━━ Extracted information

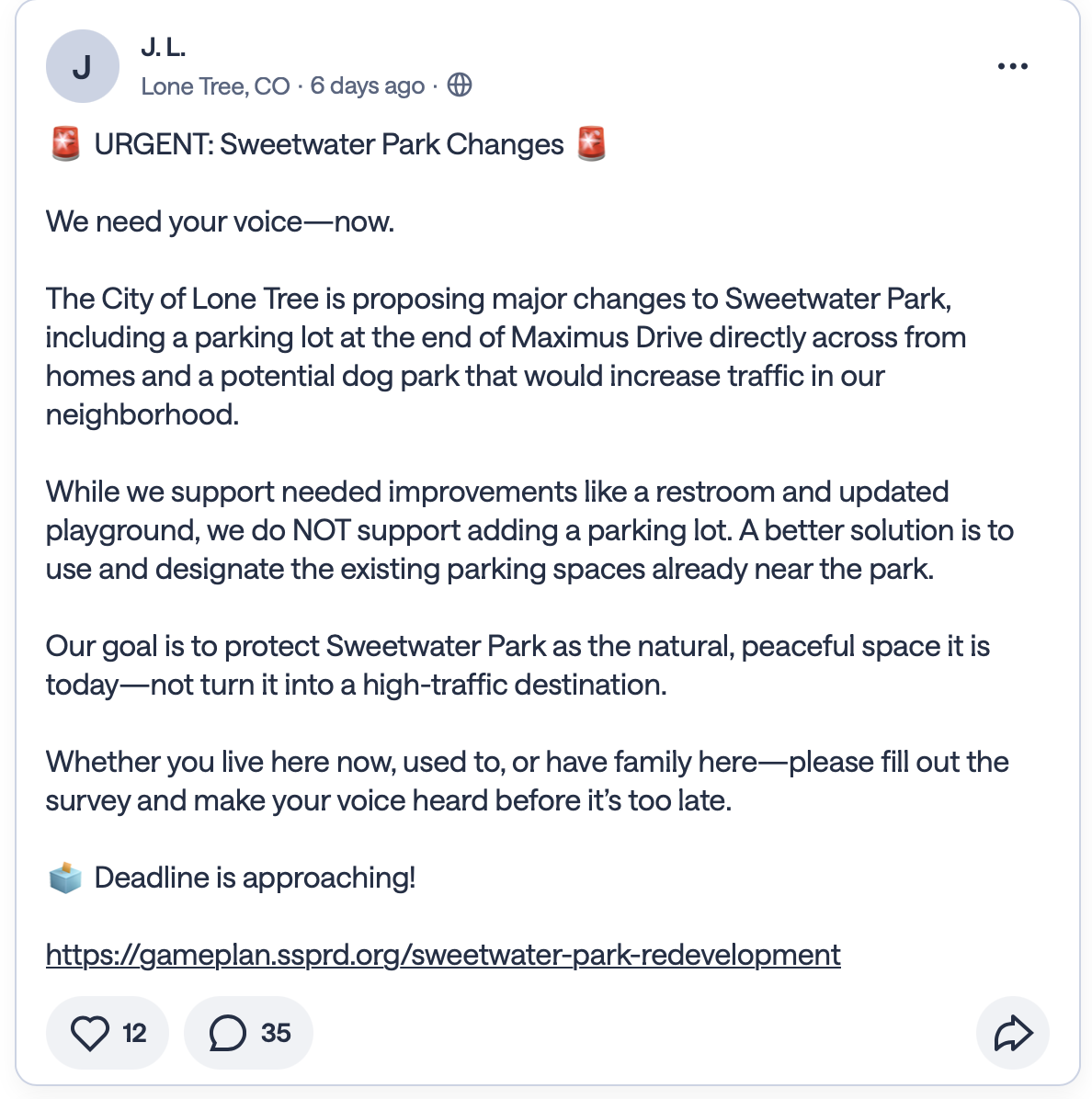Open the J avatar circle
This screenshot has height=1099, width=1092.
(x=82, y=65)

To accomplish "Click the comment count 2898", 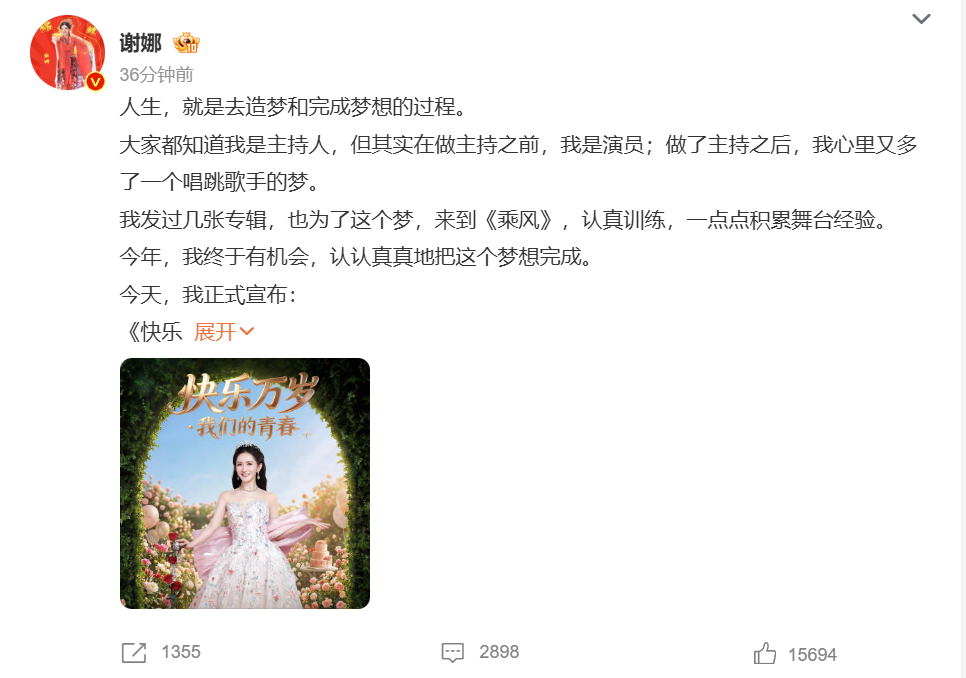I will (x=499, y=652).
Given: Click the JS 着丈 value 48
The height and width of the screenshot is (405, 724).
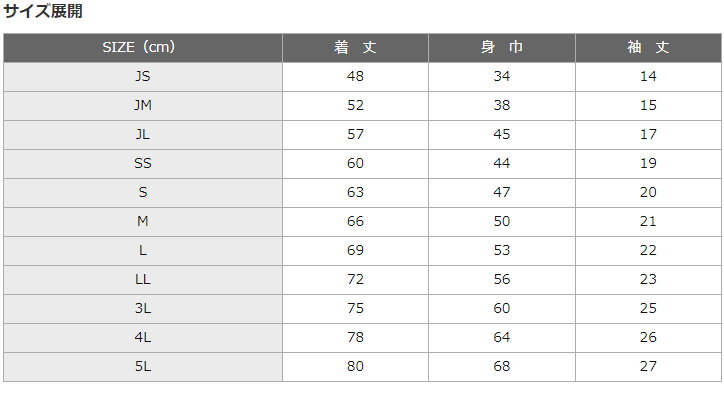Looking at the screenshot, I should 355,77.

━━━━

What you have to do:
Within the entries above, the lines from the one with "Given: Click the JS 着丈 value 48" through the final line are to be printed exactly, with the pictures removed.

Result for this task:
Given: Click the JS 着丈 value 48
The height and width of the screenshot is (405, 724).
Looking at the screenshot, I should 355,77.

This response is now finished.